Such Triumph

Such Triumph

The Narrator

Flameshovel

The Narrator, on their first full-length album Such Triumph operate in two modes: stripped down and more stripped down. These punk rock peddlers of lo-fi wares ooze a low fidelity sound, one so low that some songs could be mistaken for demos-but that is by design. The style can take its toll; demos can sound great while dirty, gritty and sparse. Or, demos can sound like … demos. The vocals on Such Triumph are inconsistent at best. Without some effect that makes the lead singer Sam Axelrod sound like he is singing though a soup can, it sounds at times like he can’t really sing.

Initially, poor vocal skills and the band’s compulsive obsession with relegating melodies to the background in favor of a near-unhealthy affection for noise, distortion and feedback makes it hard to follow this record to its high points on “Ergot Blues,” “Wait No Actually” and “Wolves in the Walls.” Though the immediate catchiness to Such Triumph is less than obvious, if listeners offer their time and attention, they will be rewarded with a record that has few current substitutes.

Such Triumph sounds shrill in many parts because it is. Shrill is a fine style choice except The Narrator overplays their sound. Transitions are not transitions if music is not playing. Riding the feedback to fill space in the middle of a song, such as in the monotonous “Roughhousing,” is a dramatic device (read: special trick) that should instead be reserved for set-ending encores (i.e. Spoon), transcribing the sound of heroin to guitar and anything Lou Reed touches.
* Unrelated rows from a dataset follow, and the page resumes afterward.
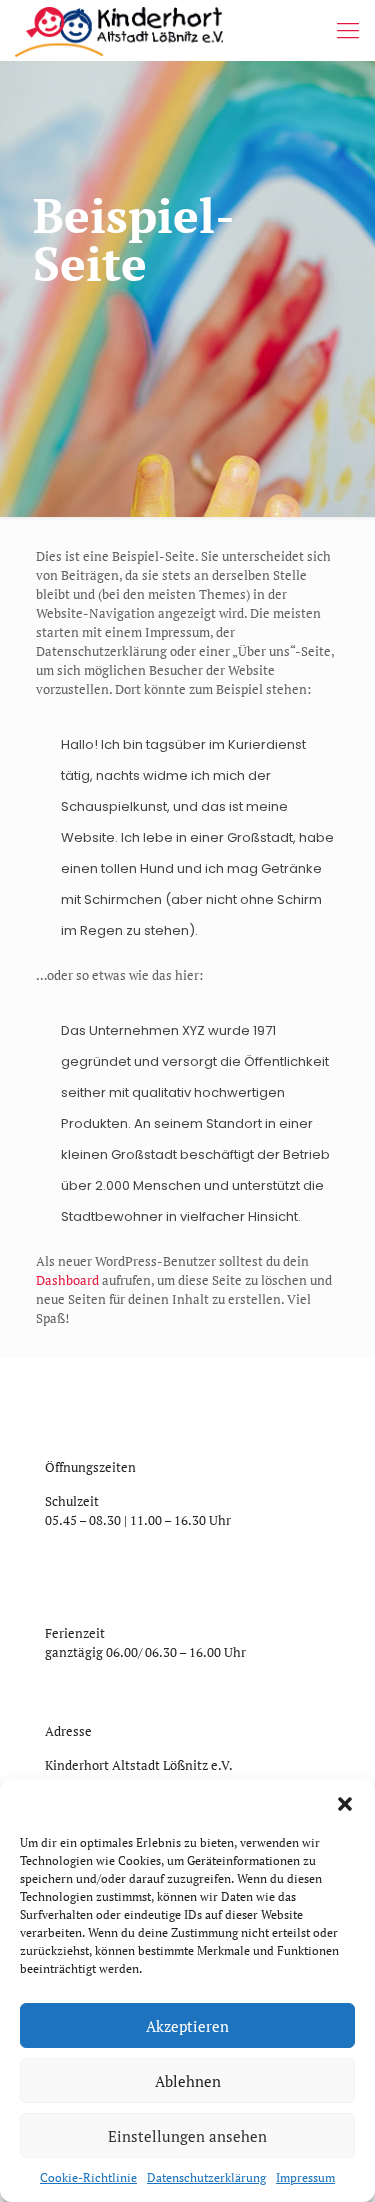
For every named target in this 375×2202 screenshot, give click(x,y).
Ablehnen (188, 2081)
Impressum (305, 2177)
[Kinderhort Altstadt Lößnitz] (119, 30)
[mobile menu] (348, 30)
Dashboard (67, 1280)
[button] (345, 1804)
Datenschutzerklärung (206, 2177)
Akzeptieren (187, 2026)
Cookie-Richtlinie (88, 2177)
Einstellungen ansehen (187, 2136)
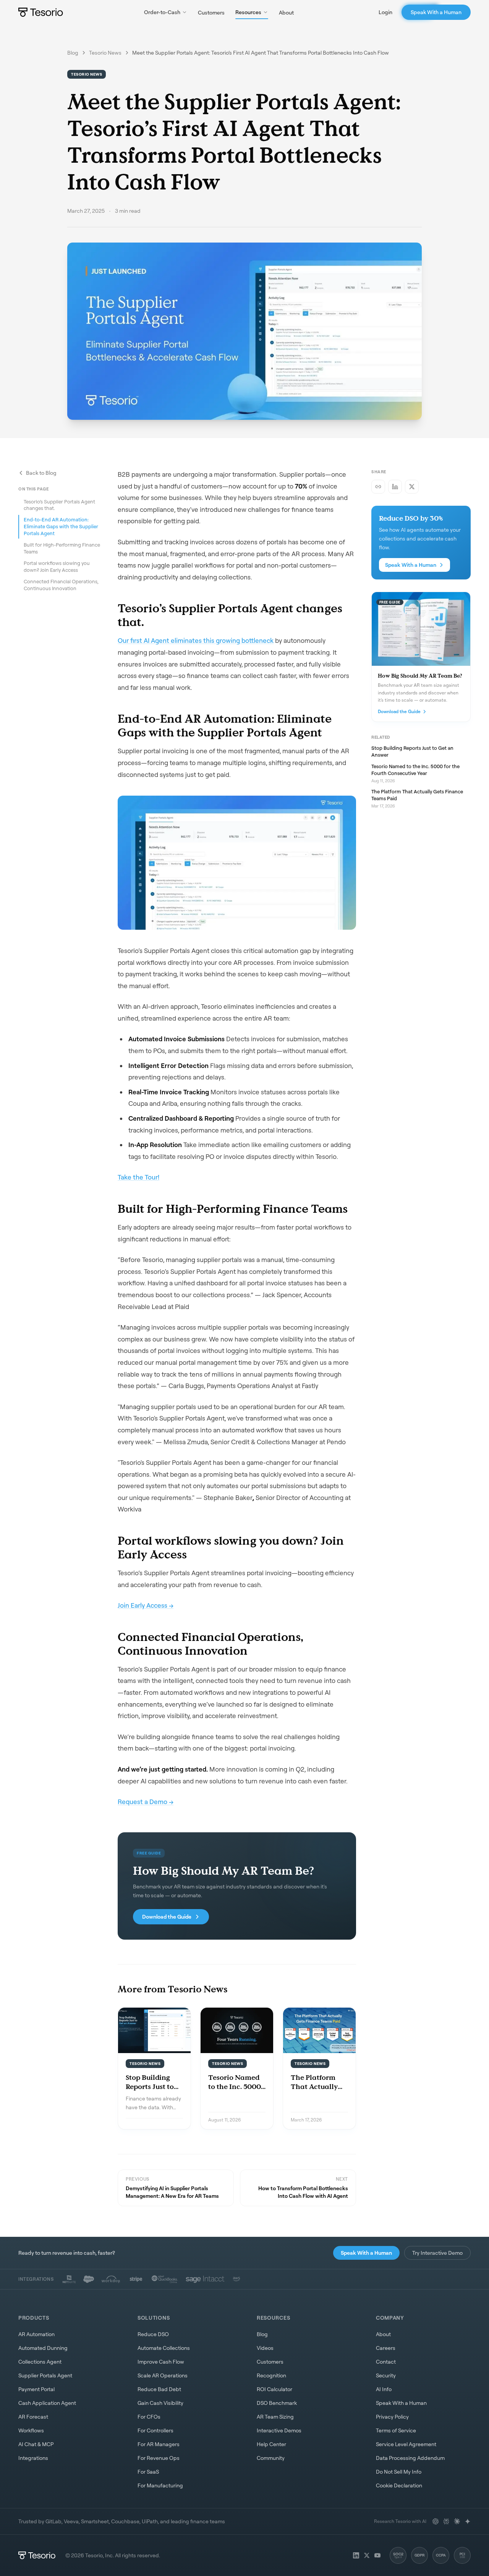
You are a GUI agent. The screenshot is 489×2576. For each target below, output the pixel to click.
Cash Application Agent (47, 2403)
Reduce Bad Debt (159, 2389)
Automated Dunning (43, 2348)
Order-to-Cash (162, 12)
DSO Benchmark (277, 2403)
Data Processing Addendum (410, 2458)
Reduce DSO (153, 2334)
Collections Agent (40, 2361)
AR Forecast (33, 2416)
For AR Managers (159, 2444)
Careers (385, 2348)
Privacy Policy (392, 2416)
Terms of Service (396, 2430)
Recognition (271, 2375)
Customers (211, 12)
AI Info (384, 2389)
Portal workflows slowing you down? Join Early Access (57, 566)
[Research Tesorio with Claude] (457, 2521)
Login (385, 12)
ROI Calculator (274, 2389)
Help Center (271, 2444)
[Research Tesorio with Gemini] (468, 2521)
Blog (72, 52)
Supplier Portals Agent (45, 2375)
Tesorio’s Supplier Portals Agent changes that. (59, 504)
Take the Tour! (138, 1177)
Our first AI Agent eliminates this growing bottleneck (196, 640)
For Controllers (155, 2430)
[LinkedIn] (356, 2555)
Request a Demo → (145, 1802)
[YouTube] (377, 2555)
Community (271, 2458)
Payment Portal (36, 2389)
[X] (367, 2555)
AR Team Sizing (275, 2416)
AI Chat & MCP (35, 2444)
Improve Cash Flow (161, 2361)
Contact (386, 2361)
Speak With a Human (436, 12)
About (286, 12)
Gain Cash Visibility (160, 2403)
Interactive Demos (279, 2430)
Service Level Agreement (406, 2444)
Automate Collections (164, 2348)
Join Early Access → (145, 1605)
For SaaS (148, 2471)
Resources (248, 12)
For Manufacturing (160, 2485)
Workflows (31, 2430)
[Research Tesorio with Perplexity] (446, 2521)
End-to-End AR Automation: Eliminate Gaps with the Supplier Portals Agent (61, 526)
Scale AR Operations (163, 2375)
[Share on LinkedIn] (395, 487)
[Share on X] (412, 487)
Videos (265, 2348)
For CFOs (149, 2416)
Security (386, 2375)
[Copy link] (378, 487)
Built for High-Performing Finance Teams (62, 548)
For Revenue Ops (159, 2458)
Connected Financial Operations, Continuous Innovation (61, 584)
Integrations (33, 2458)
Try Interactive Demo (437, 2252)
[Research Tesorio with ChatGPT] (435, 2521)
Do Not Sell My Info (398, 2471)
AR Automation (36, 2334)
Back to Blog (41, 472)
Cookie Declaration (399, 2485)
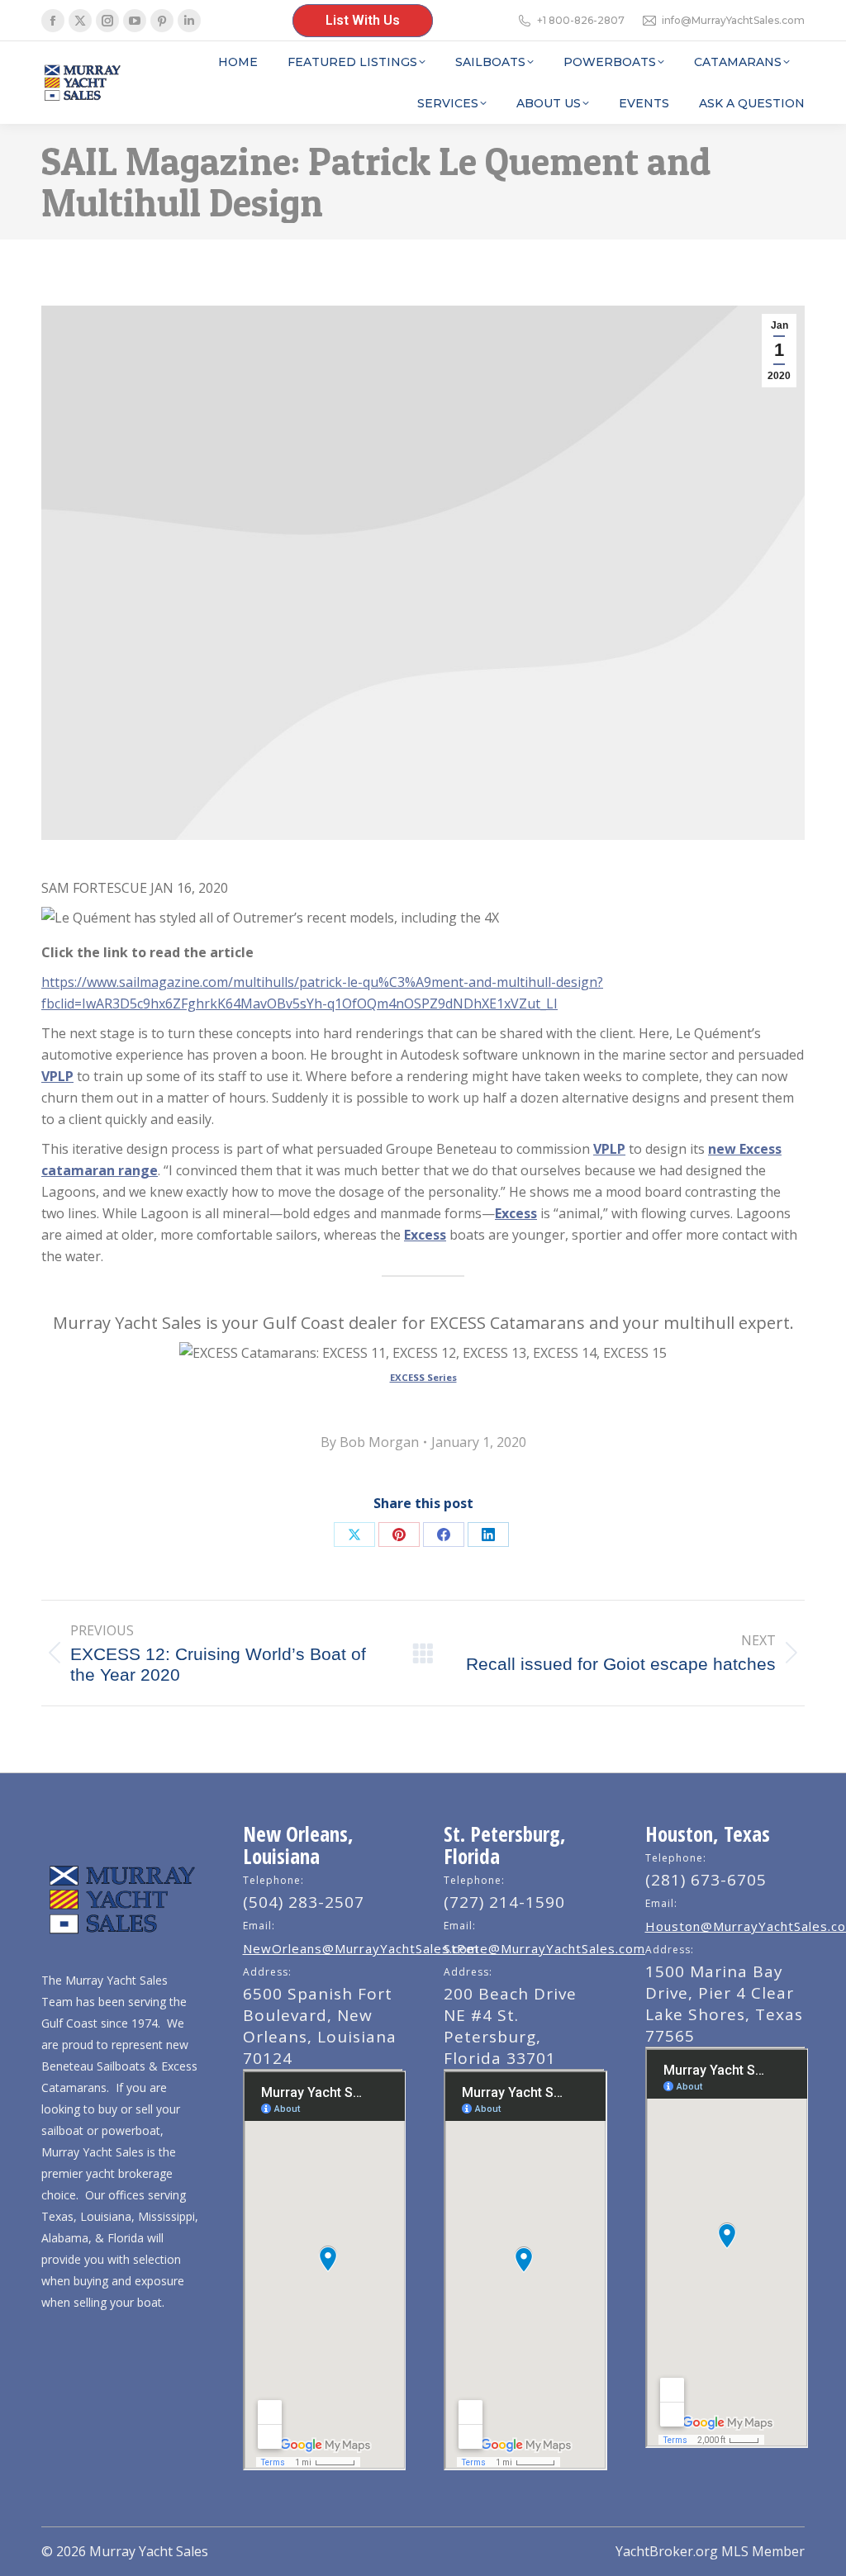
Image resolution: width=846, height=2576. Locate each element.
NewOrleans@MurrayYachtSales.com (361, 1948)
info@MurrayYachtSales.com (733, 20)
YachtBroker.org (666, 2551)
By (370, 1442)
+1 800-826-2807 (581, 20)
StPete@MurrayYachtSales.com (544, 1948)
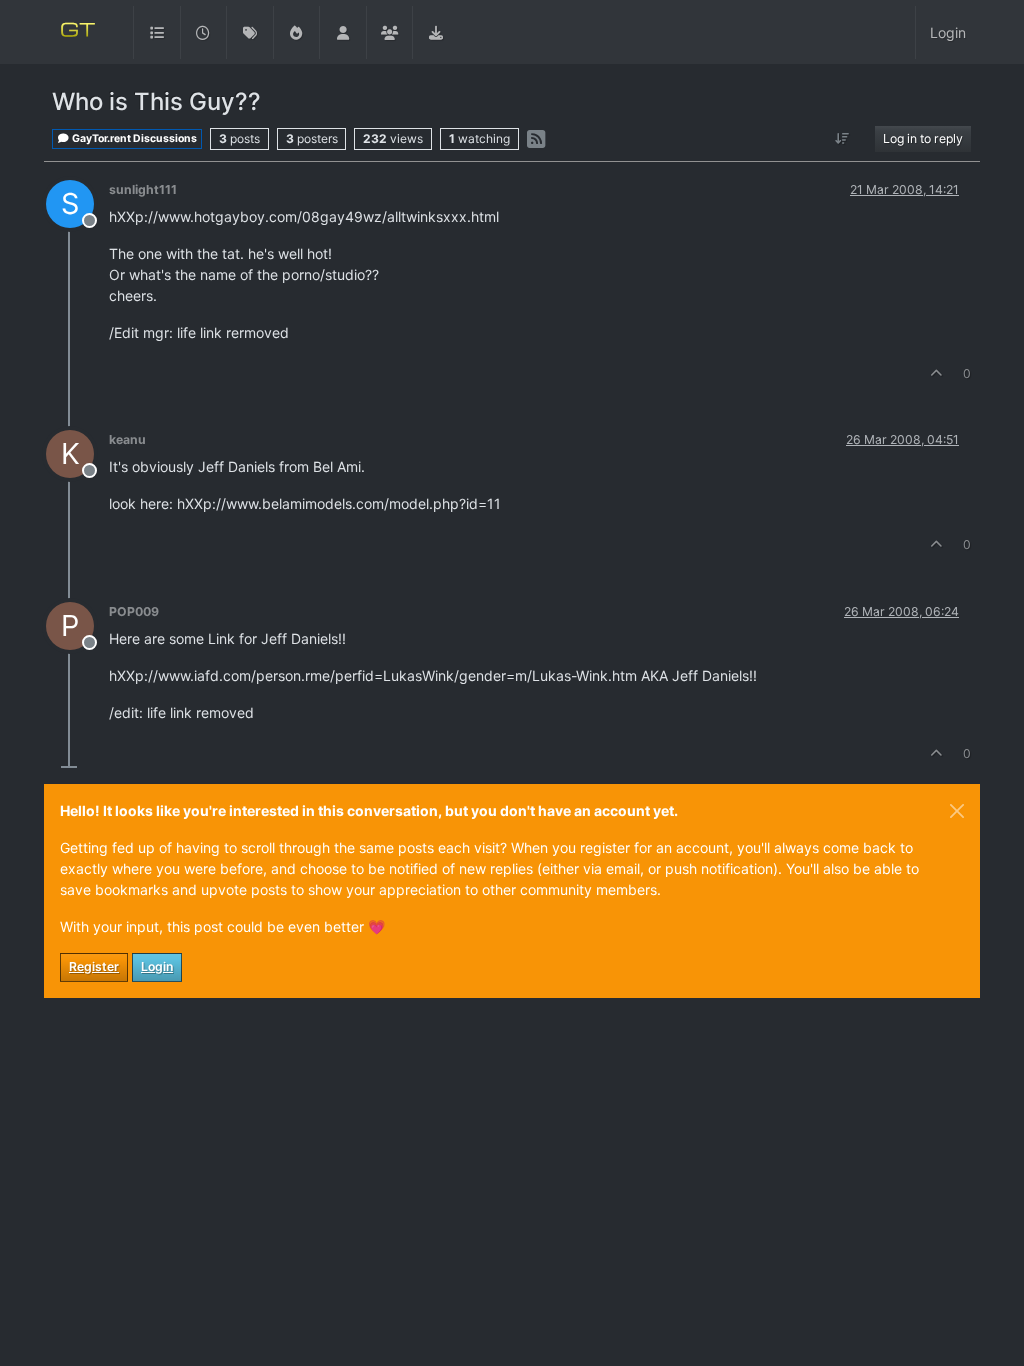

“Ergot Blues,” a highlight of Such Triumph, slowly decays like the fungus that is its namesake into a catchy, ruckus mush. The singing is minimal and it’s more of a British-sounding yell, but it does the trick. “Slow paw is how the story goes: ‘Please let me sink.’ And we’re swallowed by madness …” howls Axelrod. “Ergot Blues” finally does artfully sink under the weight of its own feedback before giving way to “Crapdragon.” As evidenced by the title, it is the worst song on the record.

It’s annoying at first that The Narrator goes to such lengths to add dimension to their songs – dimension that clutters everything up. But in brief moments when most of the bells and whistles are taken away, there isn’t much left but a lot of distortion, which becomes fun by the end of Such Triumph.

That is not to say this album does not have it bad moments. “Pregnant Boys,” “Crapdragon” and “Roughhousing” are all pitfalls.

I wanted to compare The Narrator to Q & Not U circa No Kill No Beep Beep, but after giving parts of NKNBB another listen, I couldn’t bring myself to do it. I thought other parts of Such Triumph sounded like Cursive on Domestica or, in a twisted way, Hot Hot Heat’s Make Up the Breakdown. You might have the temptation to listen for a tinge of the Pixies in the Narrator, but resist that urge-Such Triumph never gets that far. It’s a good thing that The Narrator is hard to peg; we need more bands like that today. It also makes the band less accessible on the first listen, but the more spins it’s given, the better it gets.